Alexis: They're lying to you, David, they're lying, they're lying.
David: Okay, get out.

Quote from David

David: What if we did the number?
Moira: The number?
David: Yeah, I know, it was stupid, it was dumb. It was a dumb idea.
Moira: David, you would do that for me? I thought you used to hate it when I'd trot you out in front of my friends?
David: I still do, it's just that I'm finding this situation to be incredibly disturbing, and I will eventually need my bed back.
Moira: Do you think people would find it strange, or even inappropriate?
David: Probably.
Moira: And do you think we still have it?
David: I'll go plug in my hair straightener. [pointing to his bed] I hope you're not wearing your shoes.

Quote from Alexis

Alexis: [to Johnny] Um, is this the number? It's the middle of summer.
David: Brr!

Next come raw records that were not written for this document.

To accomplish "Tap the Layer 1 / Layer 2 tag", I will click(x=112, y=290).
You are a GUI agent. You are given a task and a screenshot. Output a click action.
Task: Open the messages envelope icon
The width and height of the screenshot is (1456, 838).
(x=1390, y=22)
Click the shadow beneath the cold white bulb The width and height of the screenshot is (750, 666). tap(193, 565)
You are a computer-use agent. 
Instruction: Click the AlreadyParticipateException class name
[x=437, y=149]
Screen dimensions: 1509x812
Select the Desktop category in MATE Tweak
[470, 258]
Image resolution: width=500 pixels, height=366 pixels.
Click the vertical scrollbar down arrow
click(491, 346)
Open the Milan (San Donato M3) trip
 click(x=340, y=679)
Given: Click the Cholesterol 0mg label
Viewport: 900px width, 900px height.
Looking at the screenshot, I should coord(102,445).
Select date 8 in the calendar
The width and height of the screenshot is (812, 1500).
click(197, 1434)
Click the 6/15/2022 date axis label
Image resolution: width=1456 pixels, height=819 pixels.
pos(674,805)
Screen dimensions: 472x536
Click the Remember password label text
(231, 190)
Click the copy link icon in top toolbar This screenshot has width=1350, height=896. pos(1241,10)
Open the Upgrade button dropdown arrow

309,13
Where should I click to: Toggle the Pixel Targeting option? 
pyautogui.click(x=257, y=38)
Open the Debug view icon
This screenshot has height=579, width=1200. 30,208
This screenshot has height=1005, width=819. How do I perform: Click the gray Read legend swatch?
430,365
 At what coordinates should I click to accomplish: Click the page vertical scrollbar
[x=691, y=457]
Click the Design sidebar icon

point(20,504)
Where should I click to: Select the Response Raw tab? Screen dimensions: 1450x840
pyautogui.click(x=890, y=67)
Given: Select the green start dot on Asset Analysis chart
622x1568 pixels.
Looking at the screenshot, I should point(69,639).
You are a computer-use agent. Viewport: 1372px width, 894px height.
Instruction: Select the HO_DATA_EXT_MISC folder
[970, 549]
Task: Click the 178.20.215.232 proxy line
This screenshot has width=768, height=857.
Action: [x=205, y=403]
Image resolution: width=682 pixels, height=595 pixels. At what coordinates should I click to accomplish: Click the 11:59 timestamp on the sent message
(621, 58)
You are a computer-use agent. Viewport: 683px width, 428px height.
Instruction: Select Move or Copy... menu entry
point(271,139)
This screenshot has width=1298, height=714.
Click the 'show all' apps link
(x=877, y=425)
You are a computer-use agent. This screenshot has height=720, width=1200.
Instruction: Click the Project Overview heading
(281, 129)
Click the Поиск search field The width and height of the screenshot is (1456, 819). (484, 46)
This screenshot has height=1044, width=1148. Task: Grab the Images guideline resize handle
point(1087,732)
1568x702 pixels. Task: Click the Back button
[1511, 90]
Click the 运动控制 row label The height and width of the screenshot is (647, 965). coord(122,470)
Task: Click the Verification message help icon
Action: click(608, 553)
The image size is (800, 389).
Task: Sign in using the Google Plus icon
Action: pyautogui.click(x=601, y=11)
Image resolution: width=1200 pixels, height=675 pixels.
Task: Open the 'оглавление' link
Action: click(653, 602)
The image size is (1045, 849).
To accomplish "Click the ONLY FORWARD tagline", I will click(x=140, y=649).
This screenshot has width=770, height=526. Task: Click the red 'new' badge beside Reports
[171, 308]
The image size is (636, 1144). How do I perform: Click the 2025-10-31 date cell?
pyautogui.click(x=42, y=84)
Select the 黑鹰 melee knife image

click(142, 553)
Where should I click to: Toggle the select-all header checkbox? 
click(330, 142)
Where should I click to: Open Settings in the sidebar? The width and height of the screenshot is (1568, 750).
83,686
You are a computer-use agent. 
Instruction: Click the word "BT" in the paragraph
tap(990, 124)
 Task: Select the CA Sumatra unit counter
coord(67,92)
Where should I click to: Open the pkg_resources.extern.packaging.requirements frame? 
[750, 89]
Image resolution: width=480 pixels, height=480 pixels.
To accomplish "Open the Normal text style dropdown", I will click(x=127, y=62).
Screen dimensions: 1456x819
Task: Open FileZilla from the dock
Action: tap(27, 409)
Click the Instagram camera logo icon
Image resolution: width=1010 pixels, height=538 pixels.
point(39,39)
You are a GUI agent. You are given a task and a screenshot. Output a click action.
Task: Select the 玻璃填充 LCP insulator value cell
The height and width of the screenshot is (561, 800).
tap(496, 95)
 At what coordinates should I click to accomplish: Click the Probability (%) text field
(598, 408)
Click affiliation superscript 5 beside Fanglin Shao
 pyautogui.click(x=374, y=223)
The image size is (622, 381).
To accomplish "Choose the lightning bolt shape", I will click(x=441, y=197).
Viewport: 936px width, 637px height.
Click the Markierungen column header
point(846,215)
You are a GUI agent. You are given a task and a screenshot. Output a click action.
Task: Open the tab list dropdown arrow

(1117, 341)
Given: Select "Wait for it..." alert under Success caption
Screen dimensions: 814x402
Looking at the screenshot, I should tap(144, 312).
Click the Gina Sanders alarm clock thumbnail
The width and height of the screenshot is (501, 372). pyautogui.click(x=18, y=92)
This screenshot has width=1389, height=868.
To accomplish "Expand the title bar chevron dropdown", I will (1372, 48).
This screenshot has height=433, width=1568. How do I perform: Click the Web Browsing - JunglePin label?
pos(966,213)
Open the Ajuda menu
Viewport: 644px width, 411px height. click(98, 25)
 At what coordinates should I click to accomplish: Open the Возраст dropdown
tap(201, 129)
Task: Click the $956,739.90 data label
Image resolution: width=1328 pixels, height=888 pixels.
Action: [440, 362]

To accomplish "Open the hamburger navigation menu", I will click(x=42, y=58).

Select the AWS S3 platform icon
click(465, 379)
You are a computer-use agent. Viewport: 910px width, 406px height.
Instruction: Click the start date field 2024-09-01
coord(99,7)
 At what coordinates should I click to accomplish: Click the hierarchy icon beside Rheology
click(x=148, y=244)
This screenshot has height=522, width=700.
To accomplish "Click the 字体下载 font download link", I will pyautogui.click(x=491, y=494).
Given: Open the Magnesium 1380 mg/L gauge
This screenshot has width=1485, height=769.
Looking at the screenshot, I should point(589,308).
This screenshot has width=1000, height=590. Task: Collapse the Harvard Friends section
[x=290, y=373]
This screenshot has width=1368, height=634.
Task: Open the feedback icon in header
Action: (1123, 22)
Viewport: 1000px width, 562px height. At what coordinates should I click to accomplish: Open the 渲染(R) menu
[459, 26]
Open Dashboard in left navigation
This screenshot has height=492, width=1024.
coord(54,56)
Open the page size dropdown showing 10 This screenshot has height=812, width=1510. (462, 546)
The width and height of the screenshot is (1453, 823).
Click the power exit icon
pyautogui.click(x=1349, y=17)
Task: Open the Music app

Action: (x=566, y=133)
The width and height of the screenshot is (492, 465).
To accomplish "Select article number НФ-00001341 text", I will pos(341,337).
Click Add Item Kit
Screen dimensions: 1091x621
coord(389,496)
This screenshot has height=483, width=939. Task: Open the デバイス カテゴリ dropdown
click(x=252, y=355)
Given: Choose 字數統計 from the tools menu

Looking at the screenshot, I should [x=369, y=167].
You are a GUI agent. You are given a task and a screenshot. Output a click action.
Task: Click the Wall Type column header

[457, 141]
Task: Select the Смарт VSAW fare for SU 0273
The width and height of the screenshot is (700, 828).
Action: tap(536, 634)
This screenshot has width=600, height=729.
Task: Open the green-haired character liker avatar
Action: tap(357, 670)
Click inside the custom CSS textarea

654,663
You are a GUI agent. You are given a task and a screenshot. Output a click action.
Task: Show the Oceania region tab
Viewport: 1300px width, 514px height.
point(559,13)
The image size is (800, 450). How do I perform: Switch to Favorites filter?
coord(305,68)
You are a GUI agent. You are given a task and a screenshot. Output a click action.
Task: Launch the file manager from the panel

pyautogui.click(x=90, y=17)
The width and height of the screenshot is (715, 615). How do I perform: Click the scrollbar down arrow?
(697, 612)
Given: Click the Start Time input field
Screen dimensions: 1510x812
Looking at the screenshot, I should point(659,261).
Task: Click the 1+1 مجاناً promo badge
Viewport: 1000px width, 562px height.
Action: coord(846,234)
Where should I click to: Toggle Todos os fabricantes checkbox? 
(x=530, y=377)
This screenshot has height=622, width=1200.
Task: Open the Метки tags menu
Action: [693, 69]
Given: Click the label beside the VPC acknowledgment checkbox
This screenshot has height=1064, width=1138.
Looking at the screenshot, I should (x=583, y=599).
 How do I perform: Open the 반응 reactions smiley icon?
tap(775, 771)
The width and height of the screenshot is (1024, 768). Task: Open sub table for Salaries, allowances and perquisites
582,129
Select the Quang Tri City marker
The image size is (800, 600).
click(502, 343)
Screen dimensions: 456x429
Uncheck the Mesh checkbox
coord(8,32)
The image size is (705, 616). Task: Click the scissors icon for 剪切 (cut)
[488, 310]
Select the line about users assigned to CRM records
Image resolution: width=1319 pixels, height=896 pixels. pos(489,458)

It's awfully cold out there.
Alexis: [to Patrick] Um, they used to do this act every year at our Christmas party, and you can't unsee something like this.

Quote from David

David: [knocking] Oh, I wonder who that could be! It's television's Moira Rose! [audience applauds]
Moira: That's television's mom, to you. [fake laugh] You know, nothing is colder than the chill I get when I think of the dangers of asbestos poisoning.
David: Mmm-hmm.
Moira: Luckily, a little birdie told me that with enough funds raised, this town could be asbestos free by-
David: Christmas!

Quote from Jocelyn

Jocelyn: Moira, I'm sorry I couldn't be more available for you today, it's just that my sister was supposed to organize this with me, and her husband has come down with gout for the third time. But I still think this is gonna be the best Asbestos Fest yet!

Quote from Moira

David: Um, what did you decide on?
Moira: Well, at this very moment it's 1974, and this room is a San Franciscan bank.
David: You're going with the Patty Hearst story?
Moira: Yes, I am. And what's wrong with that?
David: Well, didn't it have an ensemble cast of 30?
Moira: Uh huh, and what was your father's review? 29 dead weights! [laughs] So I trimmed the fat.
David: You didn't even play Patty, though.
Moira: You know I did! The night Patricia Lupone ate that pre-show shwarma, and I was asked to step in. I've always wanted to reprise the role!
David: I just recall that that show was very heavy on the footwork and at one point you yelled, "Line!" in the middle of a dance break.
Moira: Okay, some of these townspeople are going to experience my triad of threats for the first time, David.
Nothing less than spectacular can do for them!

Quote from Moira

David: I just remember you practising every day for seven months with that dance instructor that I ended up dating. Are you sure you remember it all?
Moira: Skip Fosse once told me that when it comes to choreo, always leave some room for spontaneity.

Quote from David

David: Okay. Good luck.
Moira: No, you say, "break a leg."
David: Okay, that, too.
Moira: Say "break a leg!"
David: [o.s.] Break a leg!

Quote from Patrick

Alexis: Okay, so, profit margins.
Patrick: Mmm-hmm?
Alexis: Um, how do you get more of those?
Patrick: Well, you'd start by telling the group of teens that hang out outside your store every afternoon to leave because they're scaring off actual customers.
David: Okay, they're not scaring off customers, there was one that looked meth-y. And I don't know where he went.
Patrick: See, your brother doesn't wanna tell them off. Which is, and you can write this down, a financial liability.

Quote from David

David: The fact that we have youths minding their own business in front of our store builds, and you can write this down, street cred.
Alexis: Okay, are they actually buying anything?
David: Yes. They're coming in, and they're buying gum.
Patrick: And what else are they doing, David?
David: They're coming in, they're looking around, and they're buying gum. And maybe complimenting my outfits.
Patrick: There it is!
David: No, there what is? I'm sorry that you connect with a more mature clientele, whereas I vibe with a much younger crowd.